— Instructions to follow —
Whenever a line below mentions the word "Image", that line should be copied.

— Dataset excerpts —
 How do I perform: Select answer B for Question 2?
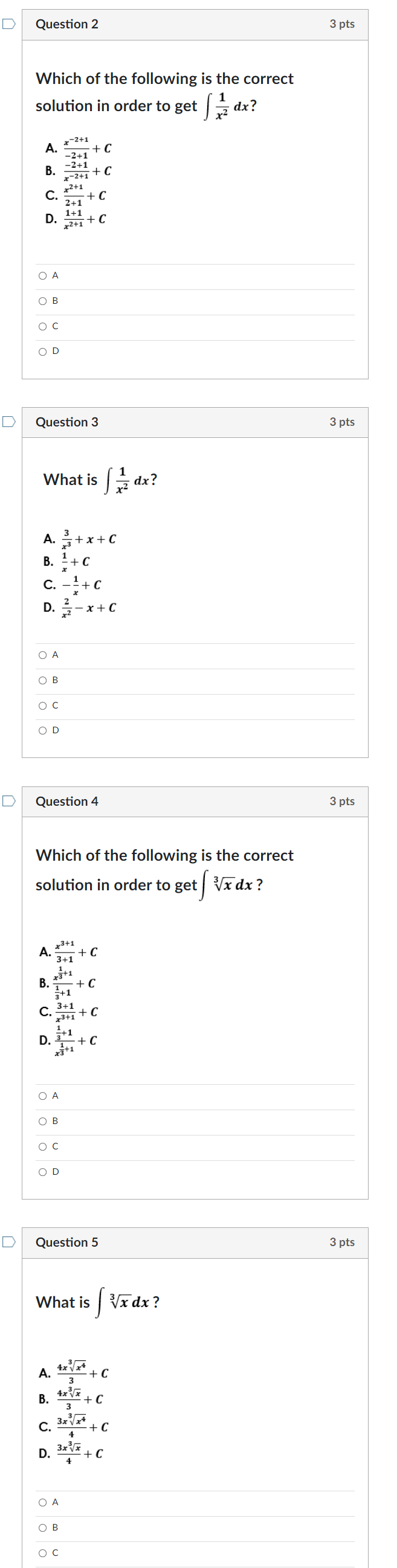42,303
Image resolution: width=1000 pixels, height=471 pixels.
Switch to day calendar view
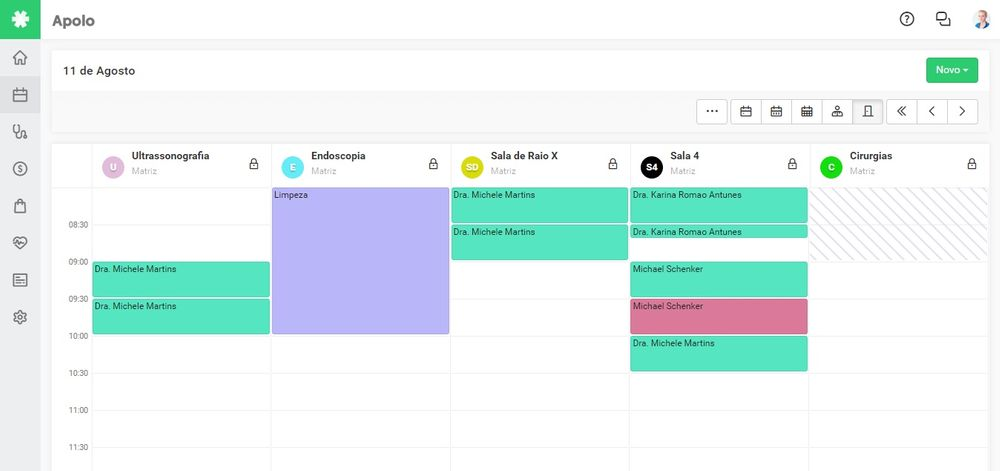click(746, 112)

...

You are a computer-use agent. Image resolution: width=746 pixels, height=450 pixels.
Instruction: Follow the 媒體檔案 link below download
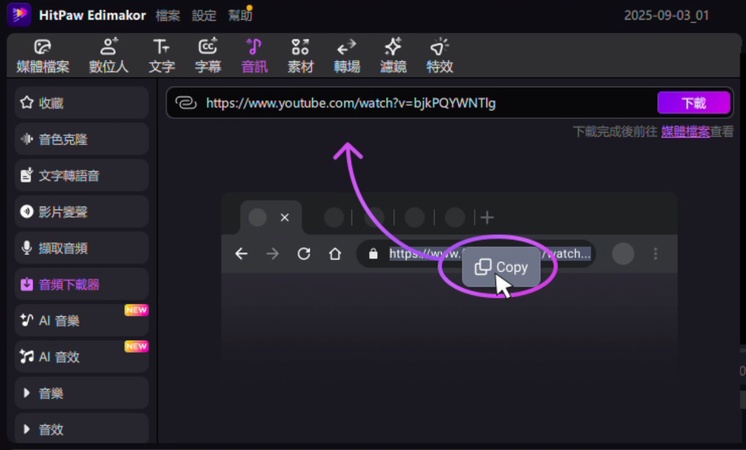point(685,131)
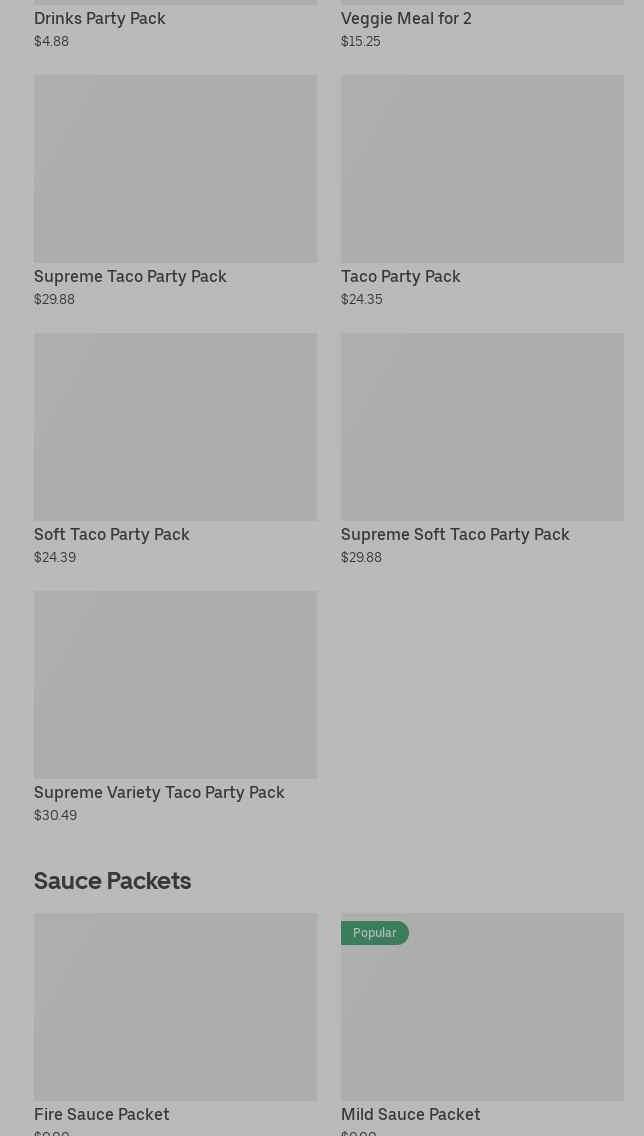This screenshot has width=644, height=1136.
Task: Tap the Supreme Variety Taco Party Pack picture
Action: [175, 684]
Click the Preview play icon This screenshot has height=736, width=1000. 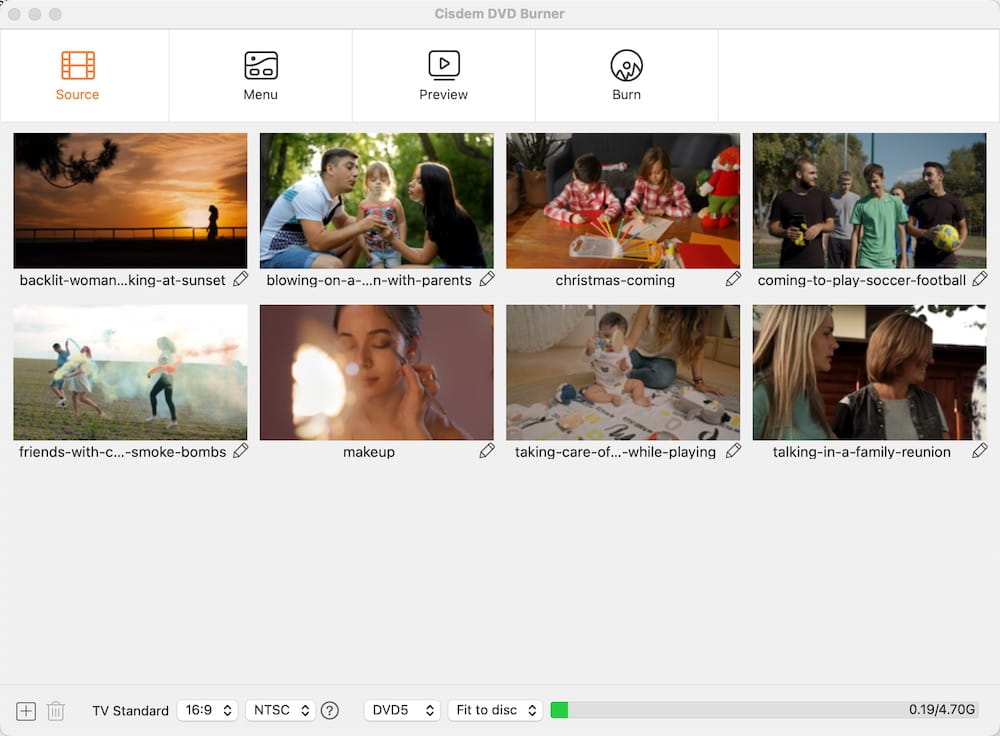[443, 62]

— Result of the task —
Image resolution: width=1000 pixels, height=471 pixels.
You are a computer-use agent. Image resolution: width=746 pixels, height=450 pixels.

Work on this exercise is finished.